[Stored items from a collection]

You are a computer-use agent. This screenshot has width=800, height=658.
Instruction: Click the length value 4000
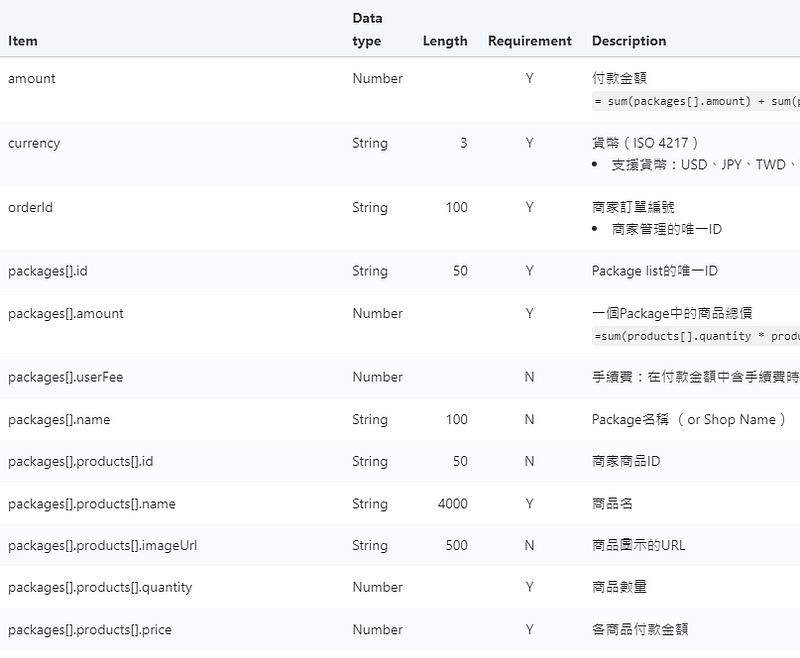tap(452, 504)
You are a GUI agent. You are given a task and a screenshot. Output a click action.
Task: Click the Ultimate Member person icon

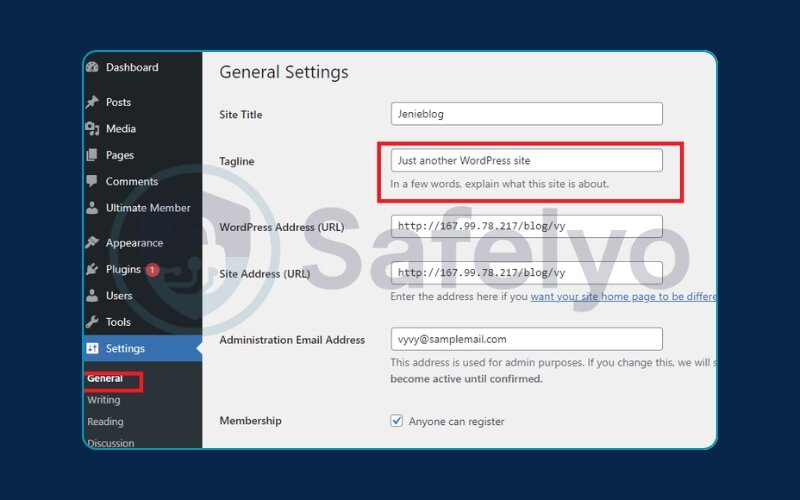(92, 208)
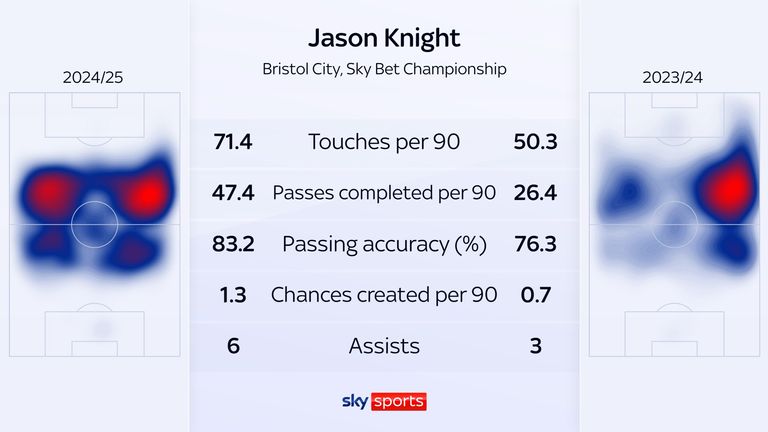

* * *

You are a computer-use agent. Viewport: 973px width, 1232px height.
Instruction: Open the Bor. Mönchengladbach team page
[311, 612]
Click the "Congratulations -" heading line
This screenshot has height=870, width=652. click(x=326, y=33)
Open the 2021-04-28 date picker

==

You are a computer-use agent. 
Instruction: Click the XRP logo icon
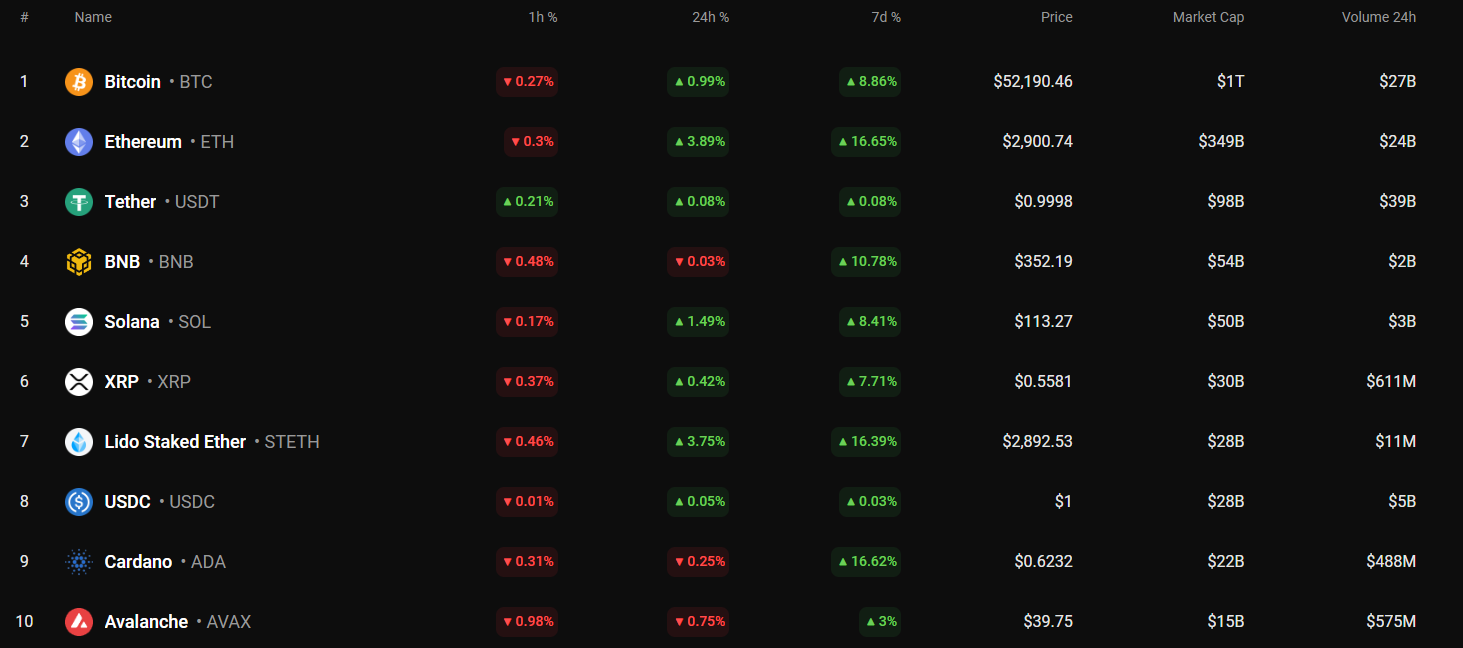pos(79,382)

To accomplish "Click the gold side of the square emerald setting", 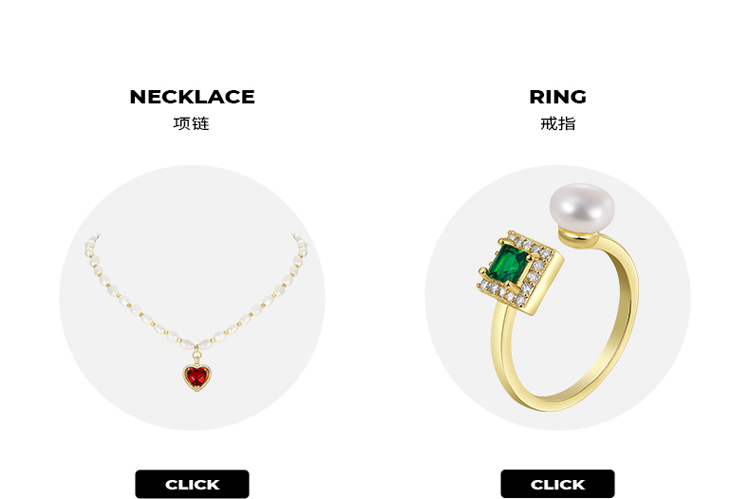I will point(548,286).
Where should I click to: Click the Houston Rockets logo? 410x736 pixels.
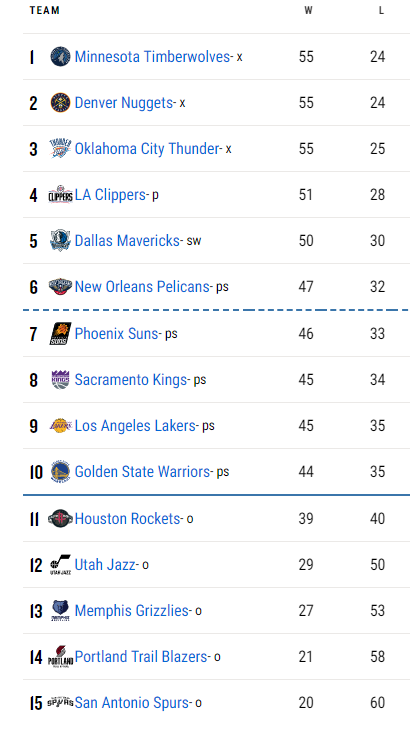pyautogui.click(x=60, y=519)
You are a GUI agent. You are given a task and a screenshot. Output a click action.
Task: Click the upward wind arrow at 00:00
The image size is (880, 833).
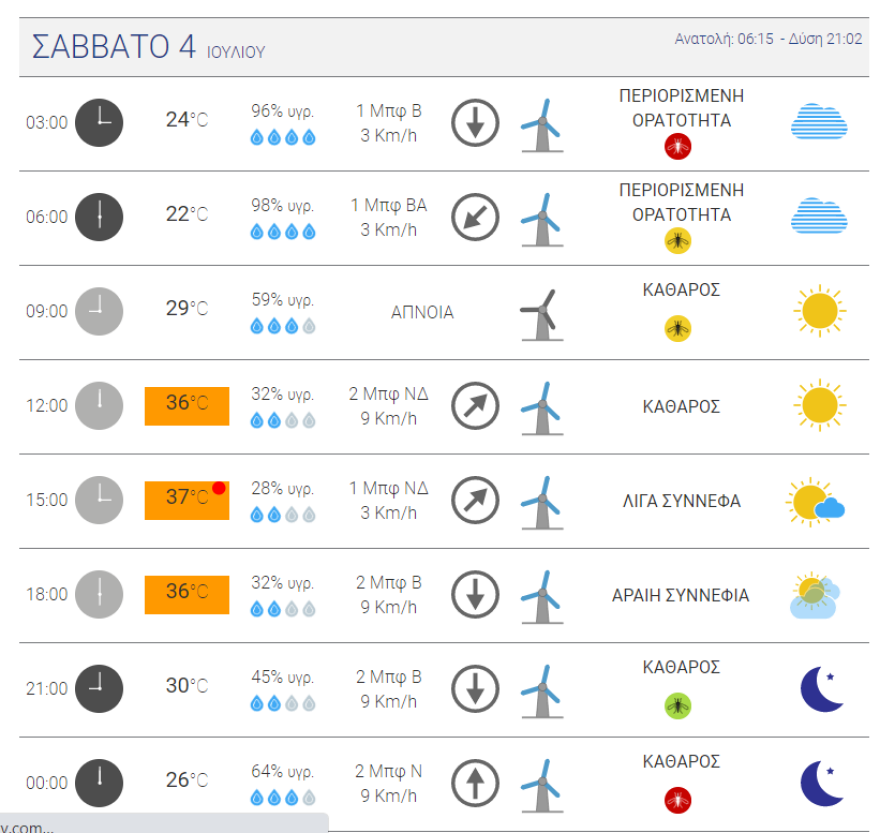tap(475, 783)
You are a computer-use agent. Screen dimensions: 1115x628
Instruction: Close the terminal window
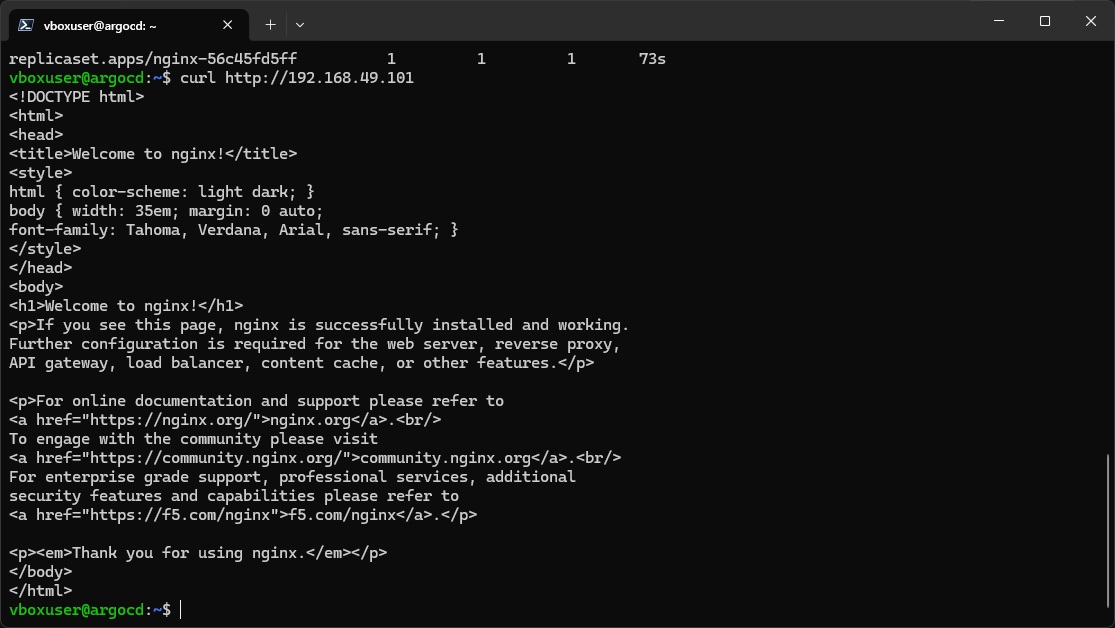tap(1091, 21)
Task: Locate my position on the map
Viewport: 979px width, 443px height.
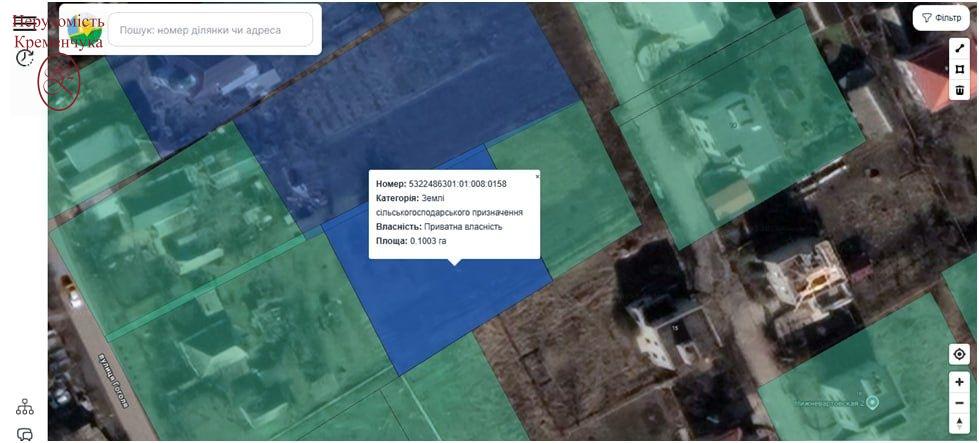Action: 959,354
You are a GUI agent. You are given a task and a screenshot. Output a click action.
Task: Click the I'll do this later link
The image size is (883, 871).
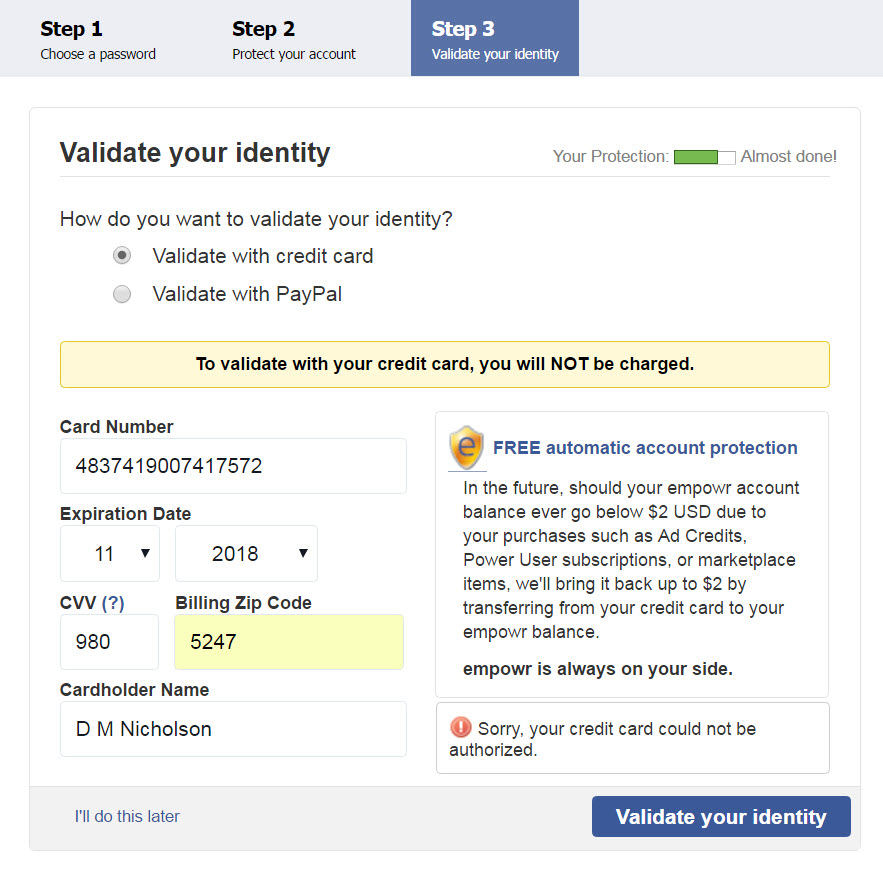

Work request >> Give back, word for word, only the lines above from the line holding "You are a computer-use agent. Viewport: 973px" to the line holding "Open the 2021-04-28 date picker", both included.

Result for this task >>
You are a computer-use agent. Viewport: 973px width, 1232px height.
Instruction: Open the Bor. Mönchengladbach team page
[311, 612]
Click the "Congratulations -" heading line
This screenshot has height=870, width=652. click(x=326, y=33)
Open the 2021-04-28 date picker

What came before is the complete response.